A representative payload:

{
  "model": "Qwen/Qwen3-30B-A3B-Thinking-2507",
  "online_quant_config": {
    "global_quant_config": "ptpc_fp8",
    "exclude_layer": ["lm_head", "*.gate.*"]
  },
  "elapsed_seconds": 2.343,
  "num_layers": 144,
  "layers": [
    {
      "layer": "model.layers.0.self_attn.qkv_proj",
      "quant_type": "per_Token",
      "quant_dtype": "torch.float8_e4m3fn"
    },
    {
      "layer": "model.layers.0.mlp.experts",
      "quant_type": "per_Token",
      "quant_dtype": "torch.float8_e4m3fn"
    }
  ]
}

Things to check:

  • num_layers matches your expectation. For a Qwen3 MoE with 48 transformer blocks you should see 48 × 3 = 144 entries (qkv_proj + o_proj + experts). A drastically smaller count usually means a typo in the pattern made everything fall into exclude_layer.

  • Per-layer quant_type / quant_dtype reflect the format you intended for that pattern. The mapping is:

    Format string

    quant_type

    quant_dtype

    ptpc_fp8

    per_Token

    torch.float8_e4m3fn

    mxfp4

    per_1x32

    torch.uint8 (packed FP4x2)

  • elapsed_seconds indicates the post-loading processing time on rank 0. A large jump from one restart to another with the same config usually points to a TP gather being triggered (see § 5.2).

The runtime also logs a one-line summary in the server log:

Weight post-processing done: 2.34 seconds, 144 layers online-quantized
Online quantization info saved to /root/online_quant_info_20260525_033839_112444436.json

5. Notes and gotchas

5.1 When online quantization activates

--online_quant_config is only applied when the source checkpoint’s quant_method is unquantized or per-block FP8 (see § 1).

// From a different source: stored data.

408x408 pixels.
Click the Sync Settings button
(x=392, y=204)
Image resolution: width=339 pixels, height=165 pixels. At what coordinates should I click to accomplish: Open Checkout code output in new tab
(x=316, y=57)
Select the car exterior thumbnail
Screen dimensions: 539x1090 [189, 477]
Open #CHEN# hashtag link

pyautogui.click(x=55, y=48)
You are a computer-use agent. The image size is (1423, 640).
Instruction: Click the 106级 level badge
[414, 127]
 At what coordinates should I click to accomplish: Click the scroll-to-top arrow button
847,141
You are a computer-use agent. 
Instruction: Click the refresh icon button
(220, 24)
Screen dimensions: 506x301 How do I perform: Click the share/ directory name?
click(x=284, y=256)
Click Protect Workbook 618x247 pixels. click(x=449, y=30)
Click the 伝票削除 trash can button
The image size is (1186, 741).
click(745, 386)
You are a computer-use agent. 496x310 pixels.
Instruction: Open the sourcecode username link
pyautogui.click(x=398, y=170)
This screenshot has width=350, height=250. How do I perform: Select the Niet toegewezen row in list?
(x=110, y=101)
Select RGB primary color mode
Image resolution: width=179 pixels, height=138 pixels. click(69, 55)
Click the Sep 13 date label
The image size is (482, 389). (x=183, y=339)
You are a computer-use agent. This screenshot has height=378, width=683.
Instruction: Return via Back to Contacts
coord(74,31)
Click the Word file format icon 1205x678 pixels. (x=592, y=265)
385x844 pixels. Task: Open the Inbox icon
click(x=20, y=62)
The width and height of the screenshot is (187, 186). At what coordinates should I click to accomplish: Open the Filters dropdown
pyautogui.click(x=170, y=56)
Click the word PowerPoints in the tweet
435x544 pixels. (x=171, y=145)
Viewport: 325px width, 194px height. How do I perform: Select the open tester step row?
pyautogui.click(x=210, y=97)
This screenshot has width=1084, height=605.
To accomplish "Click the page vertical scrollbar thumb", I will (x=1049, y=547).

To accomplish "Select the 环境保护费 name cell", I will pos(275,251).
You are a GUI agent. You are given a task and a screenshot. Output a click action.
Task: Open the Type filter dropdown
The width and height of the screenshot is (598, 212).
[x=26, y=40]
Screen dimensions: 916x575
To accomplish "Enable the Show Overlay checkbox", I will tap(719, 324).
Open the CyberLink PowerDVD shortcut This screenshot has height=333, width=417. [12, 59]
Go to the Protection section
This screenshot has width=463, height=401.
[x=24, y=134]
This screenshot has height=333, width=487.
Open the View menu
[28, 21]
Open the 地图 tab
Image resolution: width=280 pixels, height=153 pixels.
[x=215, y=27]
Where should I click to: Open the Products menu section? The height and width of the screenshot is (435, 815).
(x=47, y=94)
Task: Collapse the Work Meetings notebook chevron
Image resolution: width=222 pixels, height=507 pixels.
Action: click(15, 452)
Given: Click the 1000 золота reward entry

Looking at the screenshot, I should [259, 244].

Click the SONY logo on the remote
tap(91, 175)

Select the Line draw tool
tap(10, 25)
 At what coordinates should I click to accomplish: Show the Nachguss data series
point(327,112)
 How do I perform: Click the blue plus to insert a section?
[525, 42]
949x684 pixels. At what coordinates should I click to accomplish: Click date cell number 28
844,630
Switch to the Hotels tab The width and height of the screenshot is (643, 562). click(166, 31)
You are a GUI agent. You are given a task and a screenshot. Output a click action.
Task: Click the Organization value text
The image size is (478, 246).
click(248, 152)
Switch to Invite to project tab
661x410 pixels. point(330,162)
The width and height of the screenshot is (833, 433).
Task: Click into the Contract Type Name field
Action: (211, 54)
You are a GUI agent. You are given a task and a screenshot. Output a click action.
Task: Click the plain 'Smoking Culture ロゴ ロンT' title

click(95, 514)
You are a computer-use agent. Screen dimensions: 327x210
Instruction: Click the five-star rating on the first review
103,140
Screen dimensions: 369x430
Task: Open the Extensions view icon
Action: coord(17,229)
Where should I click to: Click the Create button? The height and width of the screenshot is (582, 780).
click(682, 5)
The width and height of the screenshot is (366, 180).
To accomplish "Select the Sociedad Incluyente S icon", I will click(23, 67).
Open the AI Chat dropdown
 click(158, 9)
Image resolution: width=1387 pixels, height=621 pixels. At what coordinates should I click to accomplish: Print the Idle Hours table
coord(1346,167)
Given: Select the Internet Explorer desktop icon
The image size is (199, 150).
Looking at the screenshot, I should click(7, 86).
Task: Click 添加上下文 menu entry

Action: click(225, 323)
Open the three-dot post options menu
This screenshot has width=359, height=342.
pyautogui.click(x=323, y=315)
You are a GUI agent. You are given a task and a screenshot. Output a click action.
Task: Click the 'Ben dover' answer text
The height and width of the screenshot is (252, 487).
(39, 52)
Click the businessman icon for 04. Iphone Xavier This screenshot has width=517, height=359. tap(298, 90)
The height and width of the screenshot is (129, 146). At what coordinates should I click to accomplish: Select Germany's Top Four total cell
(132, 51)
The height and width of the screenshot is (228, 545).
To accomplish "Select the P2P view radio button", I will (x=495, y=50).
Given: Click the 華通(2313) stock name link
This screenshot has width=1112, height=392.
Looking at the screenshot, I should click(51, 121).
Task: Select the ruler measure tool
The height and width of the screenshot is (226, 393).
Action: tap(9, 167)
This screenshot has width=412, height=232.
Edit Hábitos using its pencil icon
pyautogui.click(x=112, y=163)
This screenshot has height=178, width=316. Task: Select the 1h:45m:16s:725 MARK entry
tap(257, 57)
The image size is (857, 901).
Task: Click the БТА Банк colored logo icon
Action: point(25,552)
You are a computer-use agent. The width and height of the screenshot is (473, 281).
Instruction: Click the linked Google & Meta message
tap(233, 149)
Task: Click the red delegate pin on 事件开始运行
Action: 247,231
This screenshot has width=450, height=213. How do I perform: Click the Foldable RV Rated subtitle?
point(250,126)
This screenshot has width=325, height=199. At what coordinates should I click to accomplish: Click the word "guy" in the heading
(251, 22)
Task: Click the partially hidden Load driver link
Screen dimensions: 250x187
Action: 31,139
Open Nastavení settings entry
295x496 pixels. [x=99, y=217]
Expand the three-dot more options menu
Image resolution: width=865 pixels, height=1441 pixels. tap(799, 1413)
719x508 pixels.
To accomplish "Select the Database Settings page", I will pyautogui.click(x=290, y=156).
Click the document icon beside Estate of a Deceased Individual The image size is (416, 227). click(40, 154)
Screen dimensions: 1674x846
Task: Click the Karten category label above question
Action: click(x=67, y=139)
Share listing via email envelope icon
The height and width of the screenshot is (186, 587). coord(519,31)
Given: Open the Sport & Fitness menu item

5.2 Tensor-parallel behavior

Tensor-parallel weights are gathered onto a single rank before quantization only when local quantization would produce different scales than quantizing the full unpartitioned weight. Concretely:

  • ptpc_fp8 (per_Token): scales are per output channel and the channel dimension is exactly what TP shards on, so quantization is done locally with no gather.

  • mxfp4 (per_1x32): scales are within 32-element blocks along the input dimension; for RowParallelLinear this requires a gather on the input dim before quantization, then re-sharding. This is the most expensive case.

If load time grows linearly with TP size, your recipe is hitting the gather path.

5.3 Only Linear and fused MoE modules are quantized

Modules whose weights are not loaded through ATOM’s LinearMethodBase or FusedMoEMethodBase paths are skipped silently. In practice this means embeddings, layernorms, attention bias, and any custom op kept in BF16 will not appear in online_quant_info_*.json — that is expected.

5.4 Compile cache

The compile cache (/root/.cache/atom/*) is keyed on the full quantization config hash. Switching --online_quant_config between runs will trigger a recompile on first startup. If you are iterating rapidly:

rm -rf /root/.cache/atom/*

5.5 Always exclude the MoE gate

The MoE router (*.gate.*) is a tiny Linear that produces top-k routing logits. Quantizing it consistently produces large accuracy drops on every MoE model we have measured. Keep it in the exclude list unless you have a specific reason not to.